* [Data entries]:
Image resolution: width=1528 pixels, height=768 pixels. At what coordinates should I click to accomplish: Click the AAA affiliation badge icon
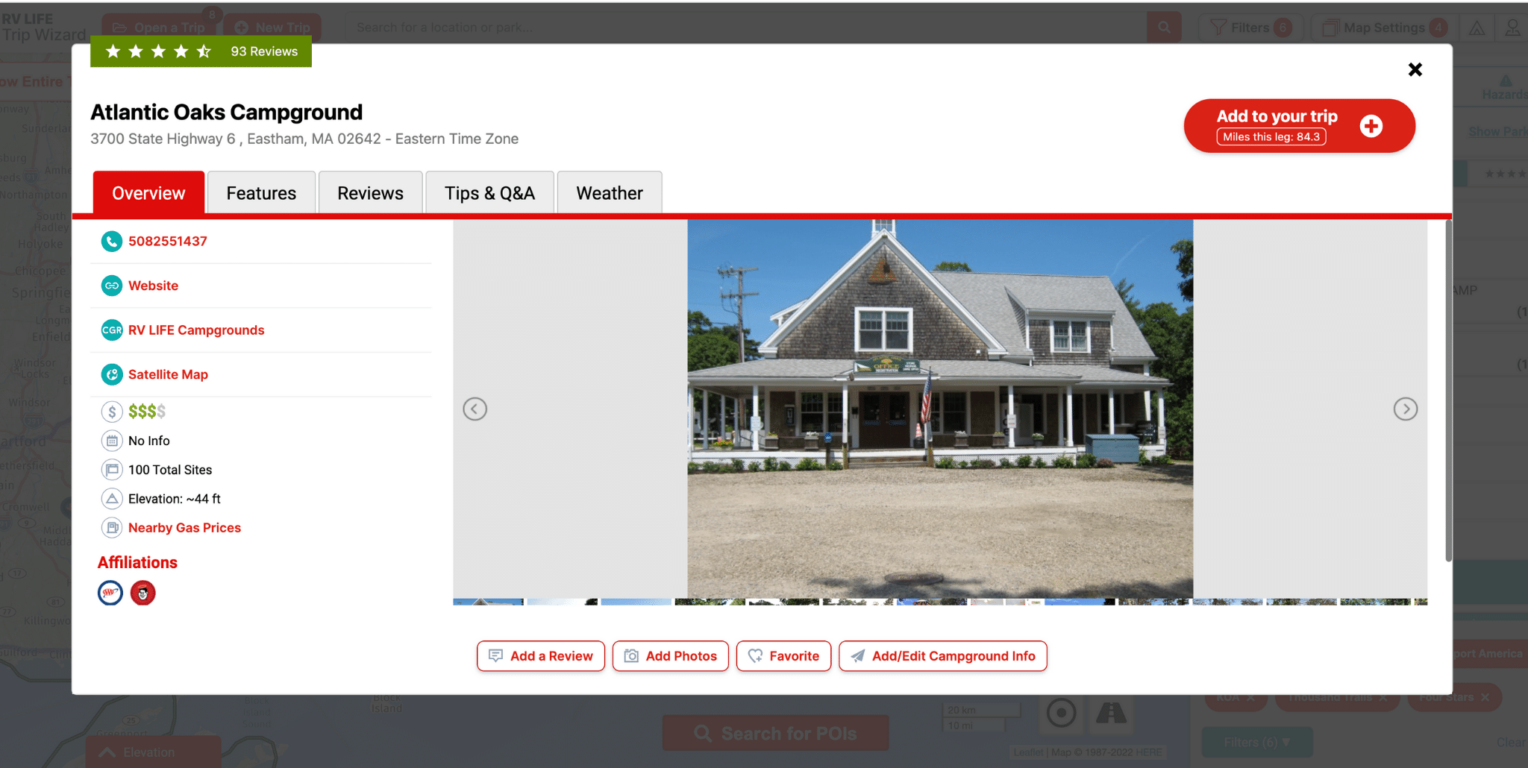click(x=110, y=593)
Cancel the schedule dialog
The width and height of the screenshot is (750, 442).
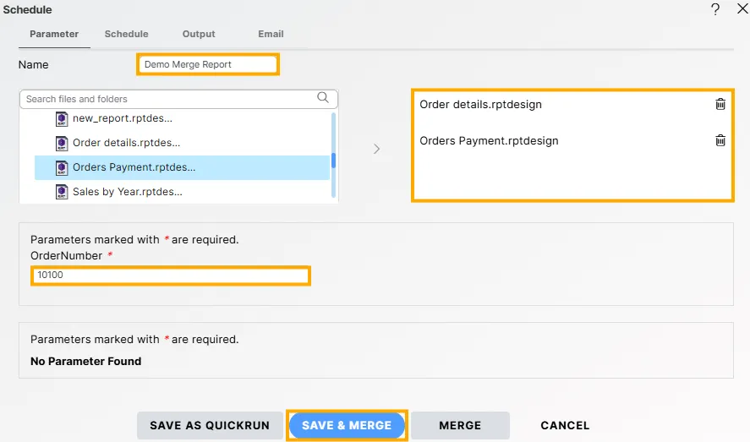pos(565,425)
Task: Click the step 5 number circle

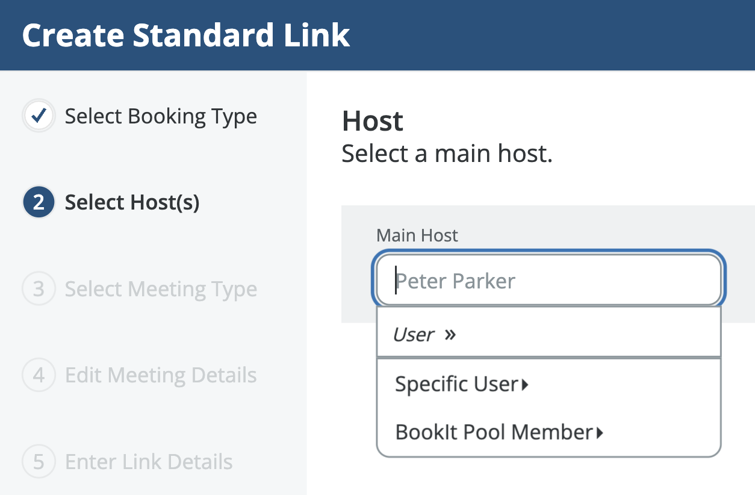Action: pos(39,462)
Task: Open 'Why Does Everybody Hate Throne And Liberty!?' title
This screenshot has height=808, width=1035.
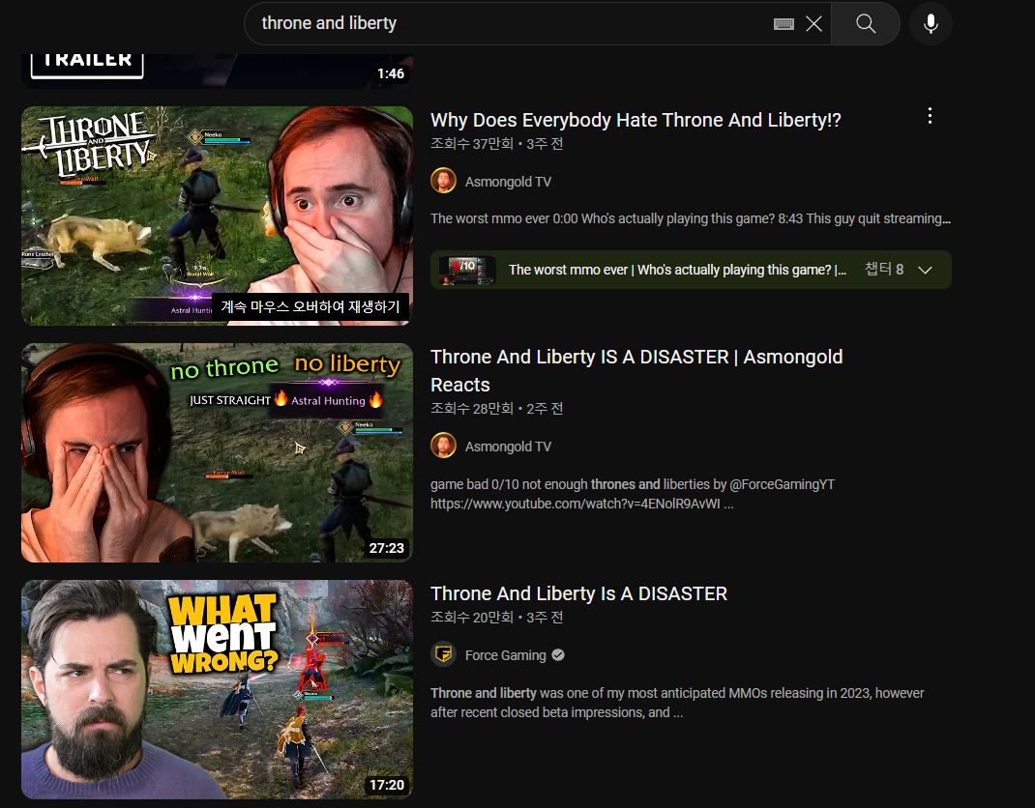Action: 636,120
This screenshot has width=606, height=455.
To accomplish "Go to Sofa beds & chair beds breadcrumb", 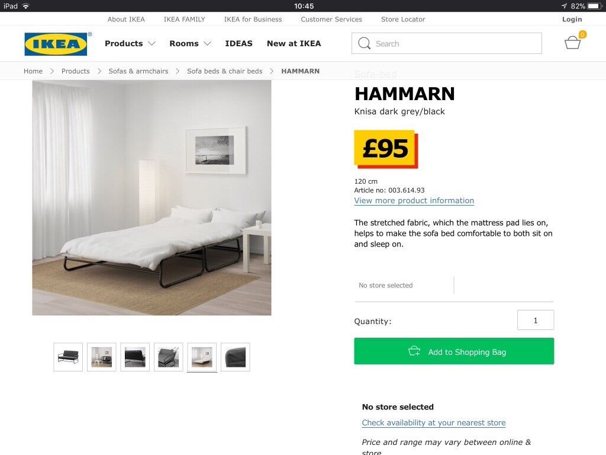I will click(x=224, y=71).
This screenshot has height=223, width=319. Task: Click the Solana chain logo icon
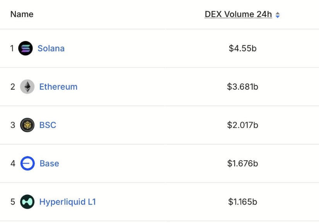[26, 48]
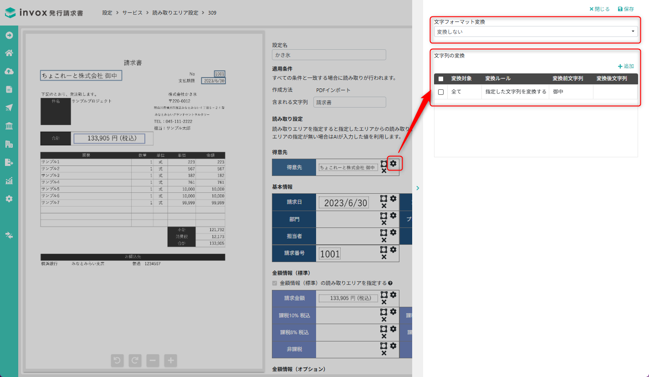Go to サービス in the breadcrumb
This screenshot has width=649, height=377.
pyautogui.click(x=132, y=13)
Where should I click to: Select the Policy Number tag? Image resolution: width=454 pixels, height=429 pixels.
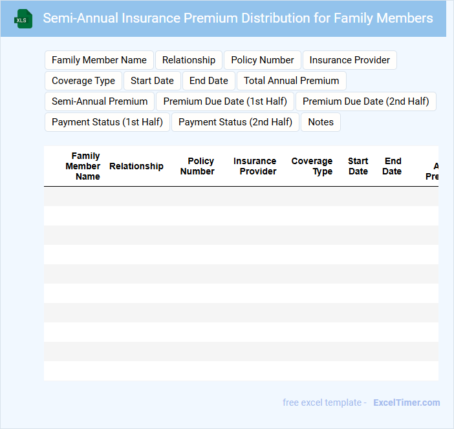click(x=262, y=60)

* [What to produce]: Duplicate the rows, beginning at the line that contains "This screenshot has height=223, width=319." and stopping after the final line of the rows, with both ends included. Leave the pictures out of your copy.

* [Result of this task]:
This screenshot has height=223, width=319. Task: Click the Solana chain logo icon
[26, 48]
Go to サービス in the breadcrumb
This screenshot has width=649, height=377.
pyautogui.click(x=132, y=13)
Where should I click to: Select the Policy Number tag? Image resolution: width=454 pixels, height=429 pixels.
click(x=262, y=60)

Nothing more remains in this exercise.